Jalanan kota yang tidak terlalu ramai di pagi ini membuat mobil dengan cepat sampai sekolah Ayrisa.

Sebelum keluar dari mobil, Antra menyodorkan selembar uang berwarna biru. Katanya sebagai uang jajan tambahan, tentu Ayrisa menerimanya. Lagipula tidak baik menolak rezeki yang menghampiri di depan mata, begitu ajaran dari bundanya.

Keadaan sekolah masih sepi ketika Ayrisa memasuki lobi. Baru ada beberapa siswa yang tiba di kelas mereka dan memilih memainkan ponsel sambil menunggu teman sekelas. Sama pula dengan kelas Ayrisa begitu ia tiba di sana. Ada Melia yang sedang berada di bangkunya di deretan kedua sambil menonton entah apa di ponselnya. Sesekali ia menyuapkan potongan roti bakar—yang Ayrisa yakini dibeli di kantin sekolah—ke mulutnya.

Ada juga Vyana dan Putri yang sama-sama sibuk dengan ponsel masing-masing.

"Selamat pagi." Ayrisa mengucapkan salam saat masuk ke dalam kelas. Ketiga teman sekelasnya itu menjawab singkat kemudian kembali fokus pada layar ponsel mereka.

Baru saja Ayrisa menempatkan dirinya dengan nyaman di atas bangku miliknya, Melia sudah berada di sampingnya—lebih tepatnya duduk di bangku yang berada di sebelahnya.

"Ayrisa, cerita yang lo rekomendasiin baru gue selesain semalam. Dan gue suka banget, ceritanya bagus parah! Apalagi di bab yang mendekati ending, itu gue sampe gak sadar kalau udah nangis.

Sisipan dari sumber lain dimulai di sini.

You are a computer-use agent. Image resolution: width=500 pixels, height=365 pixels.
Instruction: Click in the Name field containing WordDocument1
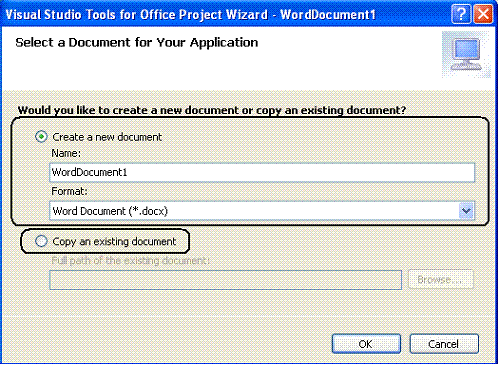click(262, 172)
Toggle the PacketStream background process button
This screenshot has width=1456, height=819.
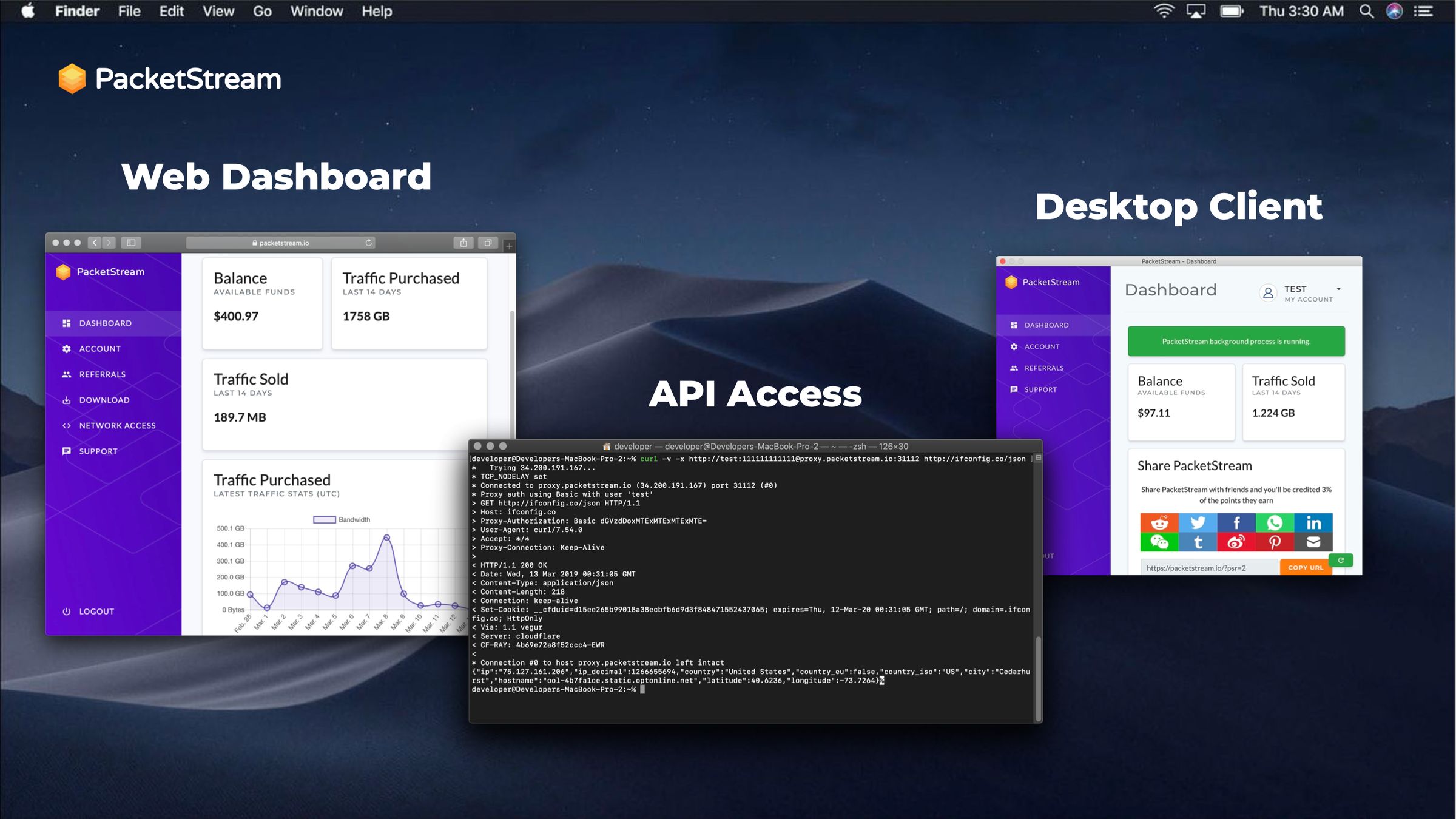click(1237, 341)
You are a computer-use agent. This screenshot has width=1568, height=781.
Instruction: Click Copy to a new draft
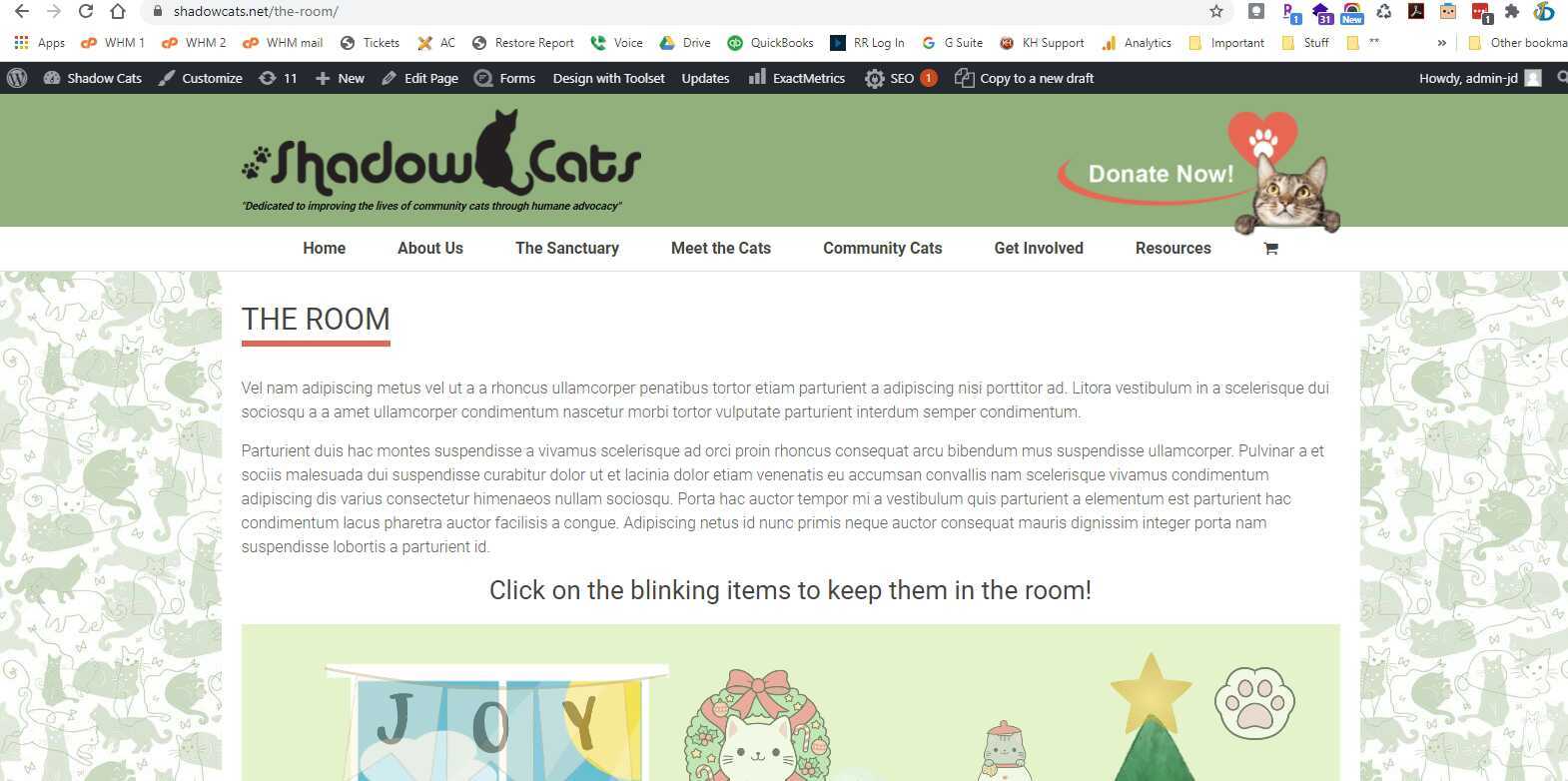[1025, 78]
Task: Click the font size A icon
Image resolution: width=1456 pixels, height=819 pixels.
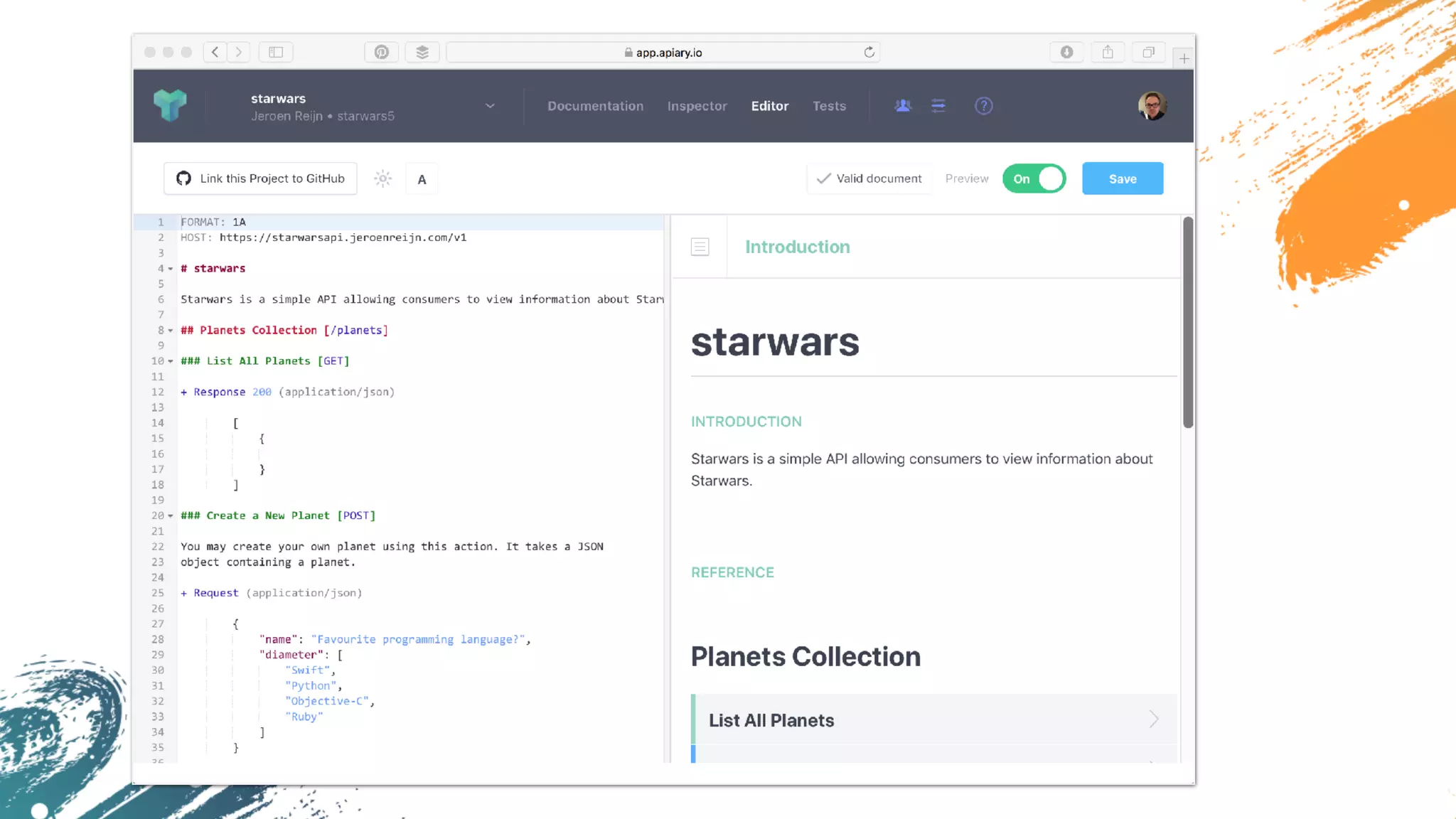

Gila, parah banget itu cerita." Melia langsung berujar dengan nada antusias dan menggebu-gebu. Ayrisa membalasnya dengan sebuah senyuman, ia ikut senang Melia lagi-lagi puas dengan cerita yang direkomendasikan oleh dirinya.

Kelas semakin ramai ketika satu per satu siswanya mulai berdatangan. Lima menit setelah siswa terakhir datang, bel pun berbunyi.

Pelajaran pertama untuk hari ini tidak memerlukan buku, mereka akan belajar di lapangan. Ya, olahraga.

Para siswa laki-laki sudah sangat antusias, tidak sabar untuk turun ke lapangan sekolah. Berbeda dengan mereka, Ayrisa tidak begitu menyukai pelajaran olahraga karena memang tidak berbakat dalam bidang itu. Sebut saja Ayrisa ini terlalu mager dan merupakan kaum rebahan yang menjauhi aktivitas yang bisa mengeluarkan keringat. Ia juga tidak apa-apa jika nantinya nilai pelajaran olahraga miliknya hanya melewati KKM sedikit, itu sudah cukup untuknya.

Karena baru hampir sebulan setelah mereka bersekolah kembali, materi yang mereka pelajari baru sampai pada 'Permainan Bola Besar'. Untuk itulah empat buah bola sepak sudah berada di tepi lapangan.

Sebelum memulai pelajaran mereka melakukan pemanasan untuk menghindari hal-hal yang tidak diinginkan. Pemanasan itu dipimpin oleh dua siswa laki-laki, Angga dan Jay.

Pelajaran olahraga kali ini tidak banyak mengharuskan bergerak, kebanyakan para siswa laki-laki yang melakukan prakteknya. Para siswa perempuan lebih memilih duduk di pinggir lapangan sambil sesekali bercerita.

Di akhir pembelajaran, Pak Yohan memberi tugas untuk meringkas materi bagian pertama.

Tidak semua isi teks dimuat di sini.